--- YOUR INSTRUCTIONS ---
Lay out the records from the line that contains "910x688 pixels. At" through the end of the records as a JSON list of strings, one string per line, skipping blank lines. Leave the pictures out.

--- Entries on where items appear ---
-- Start --

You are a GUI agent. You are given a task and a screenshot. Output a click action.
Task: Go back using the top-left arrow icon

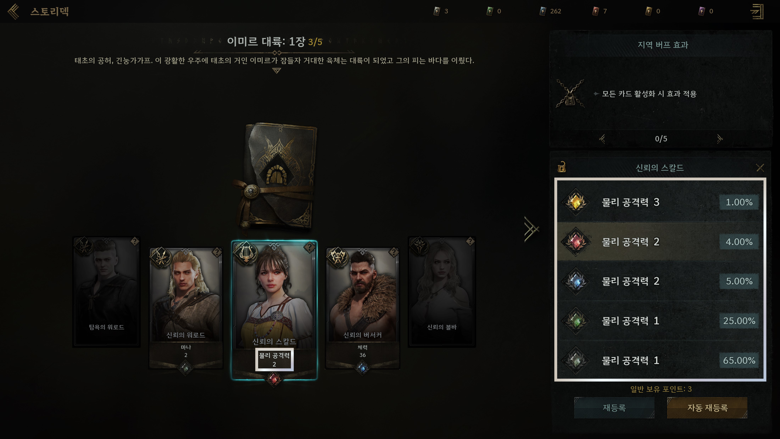(x=13, y=12)
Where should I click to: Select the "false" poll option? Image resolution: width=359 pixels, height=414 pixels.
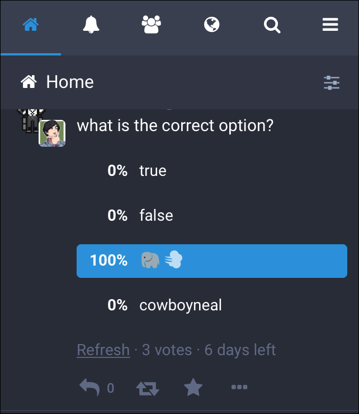coord(156,216)
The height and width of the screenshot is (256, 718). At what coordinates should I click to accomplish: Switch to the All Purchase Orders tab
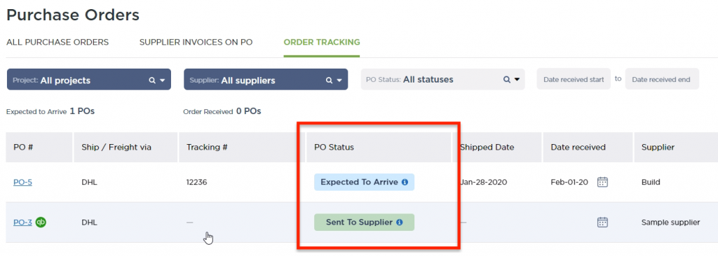(57, 42)
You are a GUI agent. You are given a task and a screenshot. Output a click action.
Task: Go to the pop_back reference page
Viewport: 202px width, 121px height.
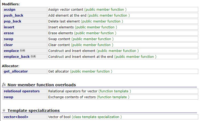[12, 21]
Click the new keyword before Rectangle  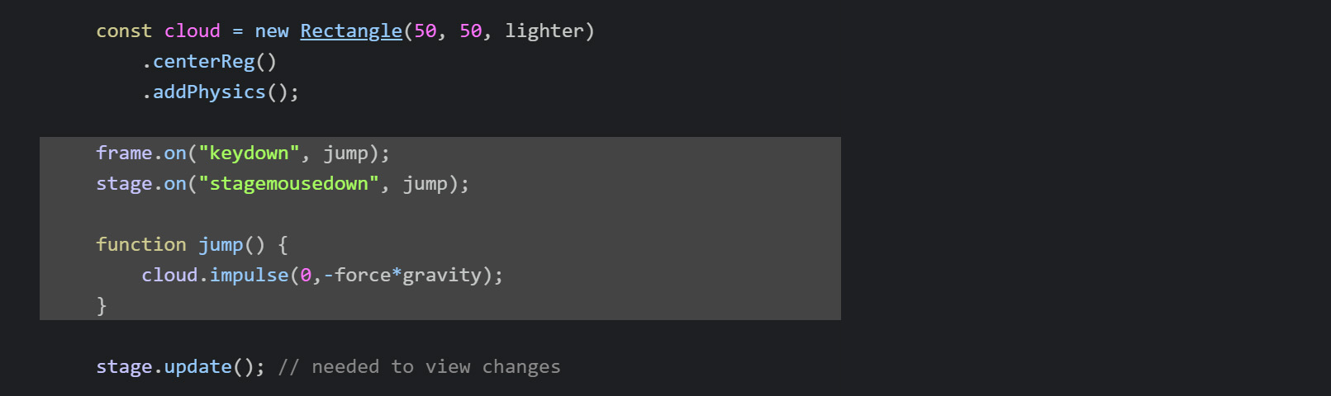(272, 31)
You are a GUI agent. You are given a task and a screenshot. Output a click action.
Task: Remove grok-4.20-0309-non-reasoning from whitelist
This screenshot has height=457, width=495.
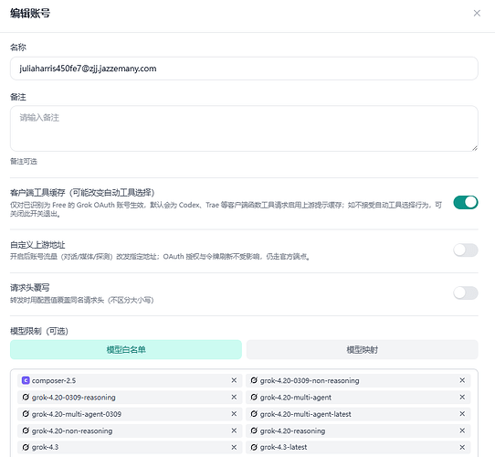[x=462, y=380]
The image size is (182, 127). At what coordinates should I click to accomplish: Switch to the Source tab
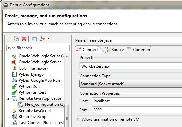(x=114, y=50)
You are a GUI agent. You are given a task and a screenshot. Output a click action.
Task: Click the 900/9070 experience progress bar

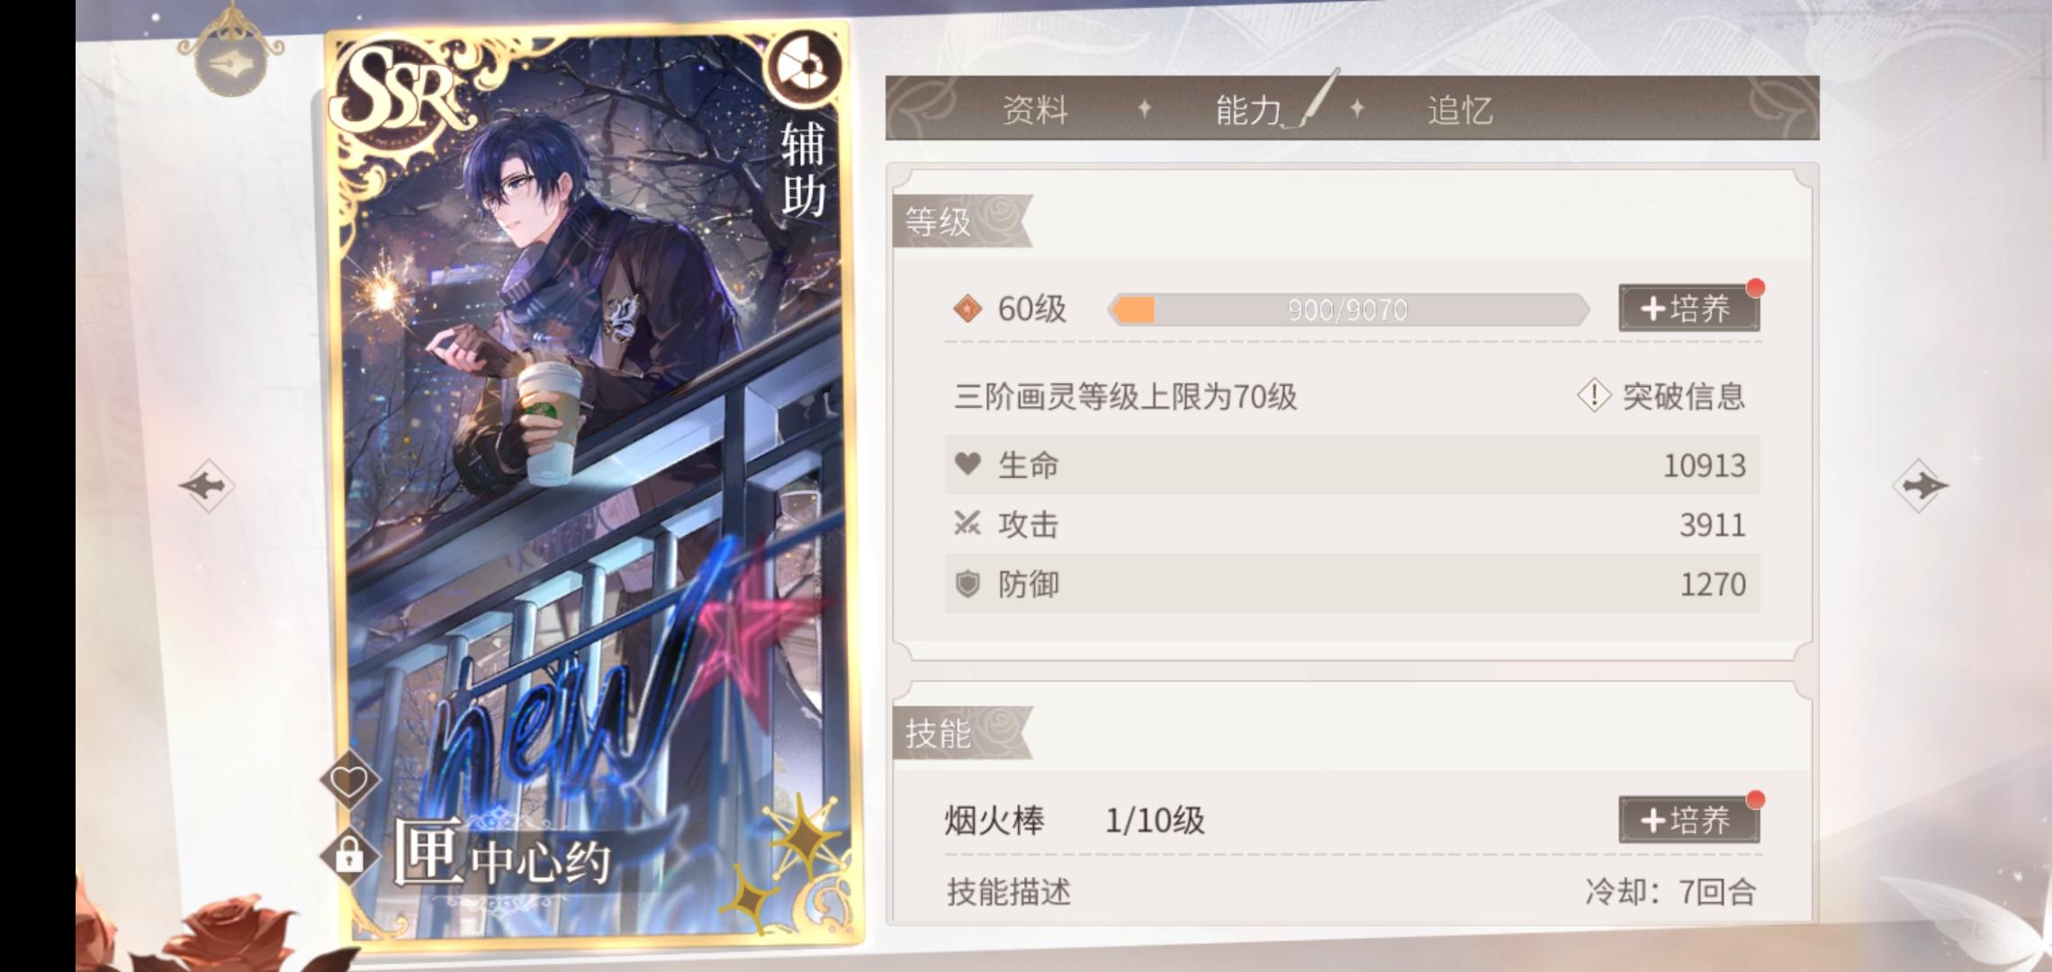1348,310
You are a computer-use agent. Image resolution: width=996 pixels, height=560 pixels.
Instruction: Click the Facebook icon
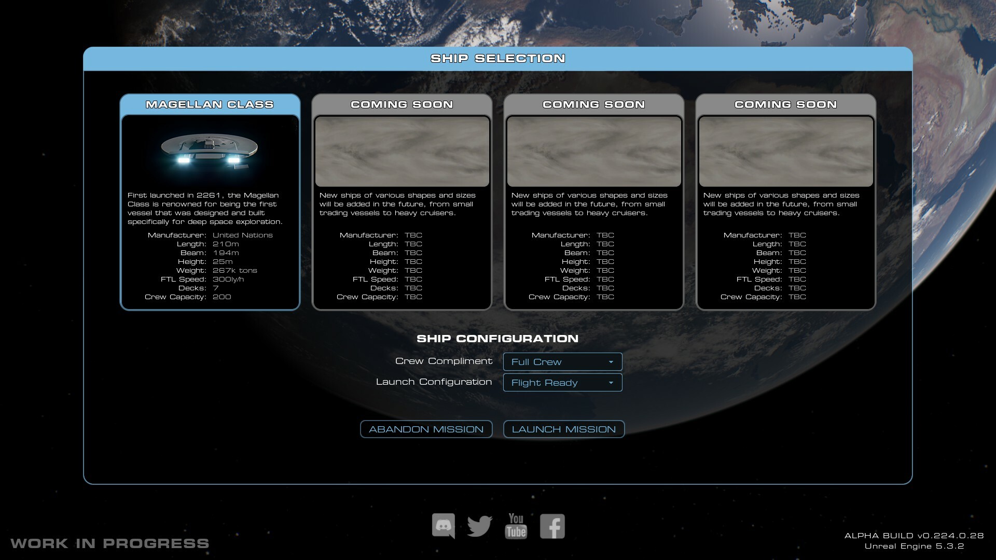[x=552, y=526]
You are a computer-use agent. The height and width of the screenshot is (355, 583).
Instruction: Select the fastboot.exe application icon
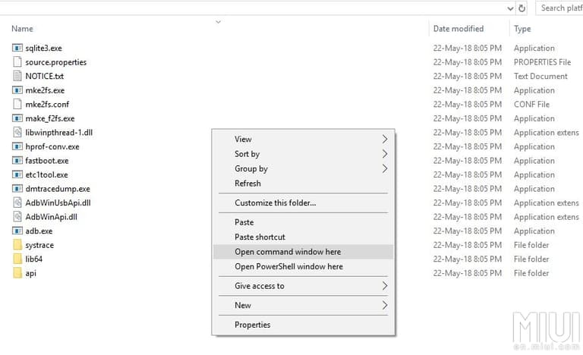[x=18, y=161]
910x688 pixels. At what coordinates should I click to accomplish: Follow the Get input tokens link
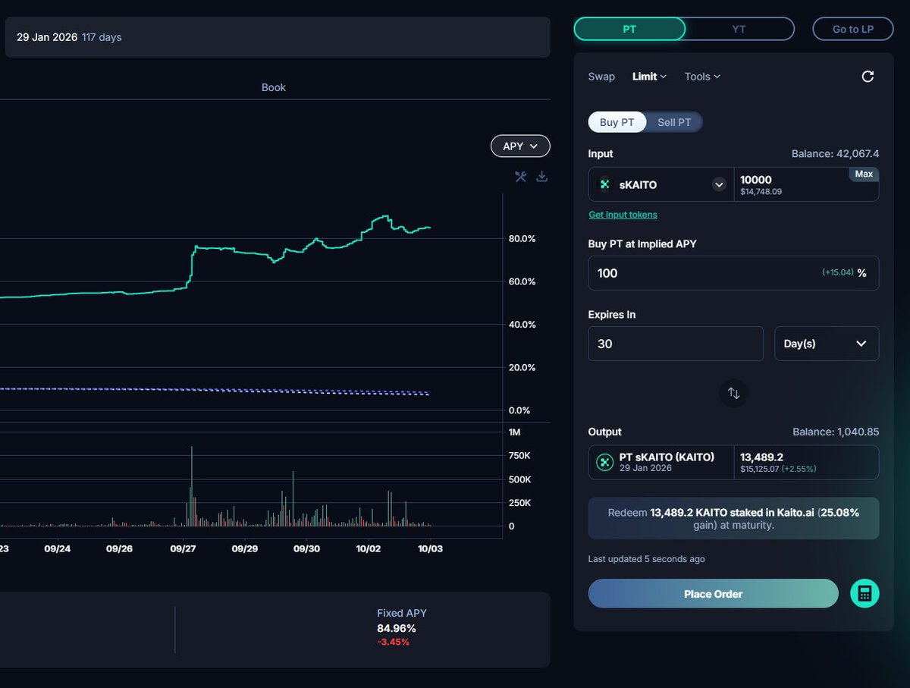pos(623,215)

-- End --

--- CORRECT RESULT ---
[
  "910x688 pixels. At what coordinates should I click to accomplish: Follow the Get input tokens link",
  "pos(623,215)"
]